When you vote on whether to raise your own salary, it’s always a tough vote. (Although for some people, I guess it would be the easiest vote in the world.) Last week, we passed HB 1061 out of the state House of Representatives, as 95 of 100 legislators voted to (among other things) raise their own pay 3.8 percent.

In fairness, the bill wasn’t completely self-interested. The case can be made that legislators deserve a cost-of-living raise as much as anyone else, and the bill provided for this kind of salary increase for legislative, judicial and executive branch employees (in addition, it gave prosecutors an 8 percent pay bump). Furthermore, the state constitution is typically understood to require that we pass a bill that pays for constitutional offices first before we enact any other appropriation measure.

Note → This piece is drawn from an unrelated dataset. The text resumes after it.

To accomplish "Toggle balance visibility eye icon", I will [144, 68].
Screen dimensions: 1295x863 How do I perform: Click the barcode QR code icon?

What we could have done — and probably what we should have done — was to pass the appropriations bill without any salary increase. We could have put off the increase until later; there is some question as to whether we will be giving all state employees an upward salary adjustment for inflation this year, and it is embarrassing (to say the least) for legislators to benefit themselves without benefiting other state employees. Legislators passed a similarly lopsided raise four years ago, a decision not universally popular with other state employees.

I think the legislators who made the right decision were the ones who didn’t vote for the pay increase. These include (along with me) Reps. Duncan Baird, Ed Garner, Clark Hall and Keith Ingram, as well as Sens. Cecile Bledsoe, Steve Bryles, Paul Miller, Tracy Steele and Ruth Whitaker.

Gov. Mike Beebe also deserves credit: he announced late Friday that he wouldn’t accept a pay increase because of “tough economic conditions.” I think perhaps this is the right conclusion for the wrong reasons. I will look into the likelihood Monday that the legislature is going to repeat its bad decision of four years ago to give salary increases to some state employees and not others. If that’s repeated, I will – like the Governor – decline a pay increase.